I grabbed his shirt and shook him. “Did he say where in Manhattan? What about it made no sense to you?”

“The lighthouse. The lighthouse in Manhattan,” Fitzgerald said. “I would have told you earlier, but it made no sense to me.”

I let go of him faster than he could breathe. I handed the key back to Jimmy North and told him to unlock the cuffs.

Fitzgerald doubled over and started to cry. “It made no sense because there’s no damn lighthouse in Manhattan.”

I started to trot down to the dock.

“What do I do with him now?” Jimmy shouted as Mercer ran after me.

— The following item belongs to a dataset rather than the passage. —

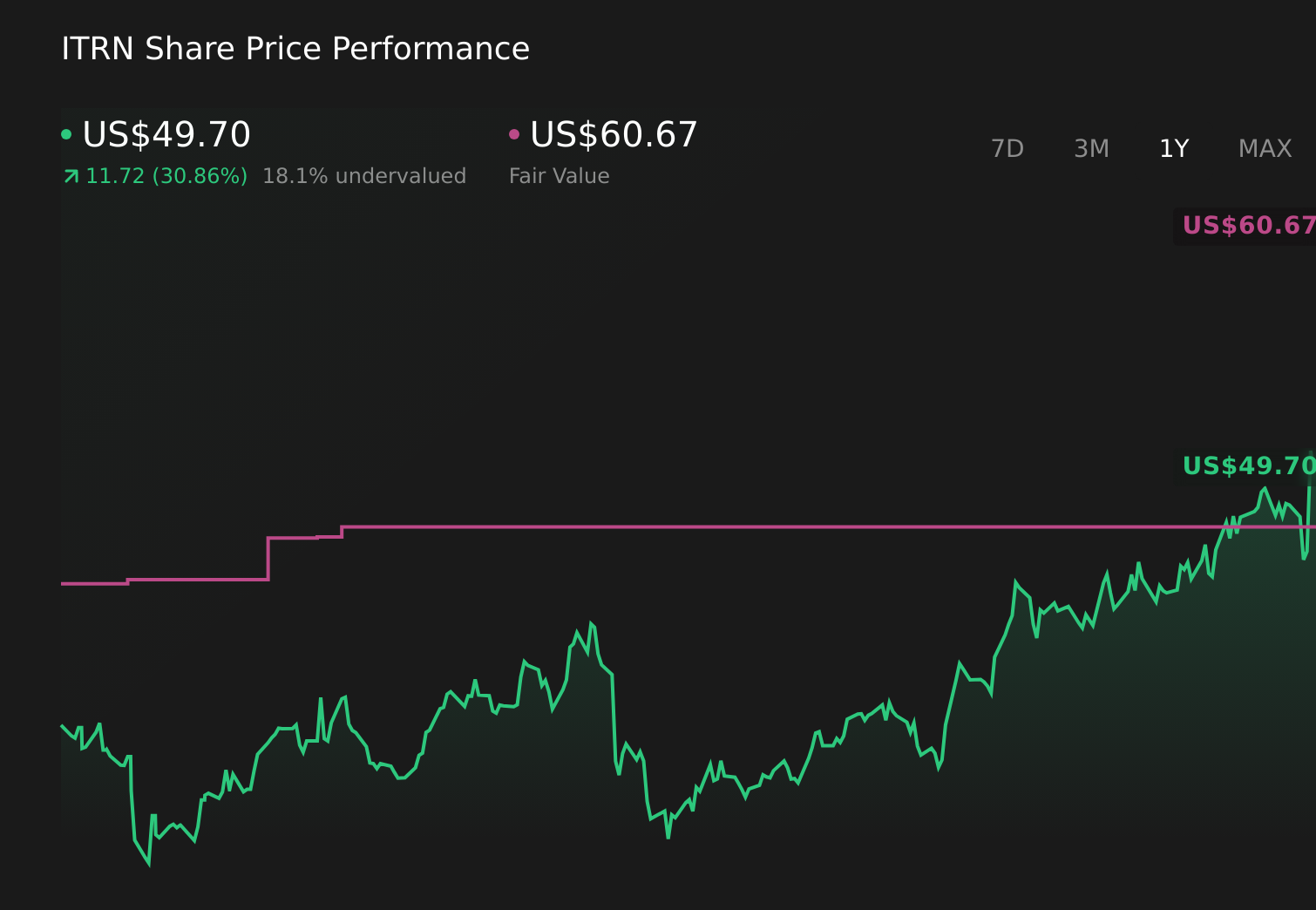This screenshot has width=1316, height=910.
Task: Click the ITRN Share Price Performance title
Action: tap(295, 49)
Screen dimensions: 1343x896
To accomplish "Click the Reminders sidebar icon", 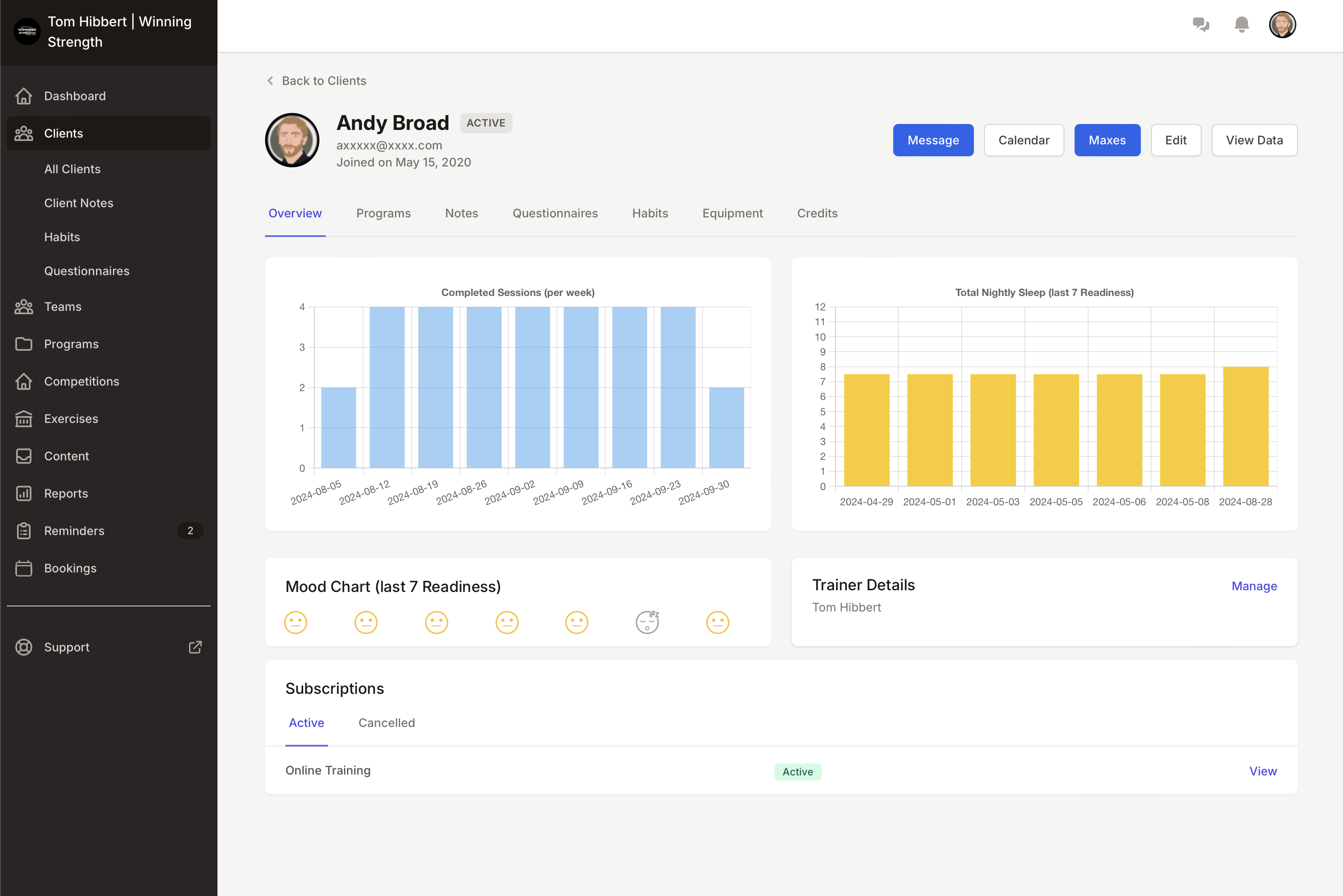I will [x=26, y=530].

“Take him to the squad with you,” I said. “Feed and water him, Jimmy. Give him a gold medal and get everything else he wants to say out on the table.”

“Hold up, Mike!” Mercer called out.

I stopped in front of the wooden crates, opened one, and removed half a dozen Roman candles from inside it.

“What did the kid say that turned you around?” Mercer asked.

“The lighthouse in Manhattan. That’s where we’re going.”

“Why? Where is it?”

“If you’d been any closer to it this morning, you would have bumped into it,” I said, making my way to the Intrepid.

“Where?”

“Jeffrey’s Hook, Mercer. The last lighthouse standing in Manhattan is at Jeffrey’s Hook.”

FORTY-FIVE

I jumped onto the deck of the boat and stowed the fireworks on the rear seat. I put the key in the ignition and started to untie the rope at the bow.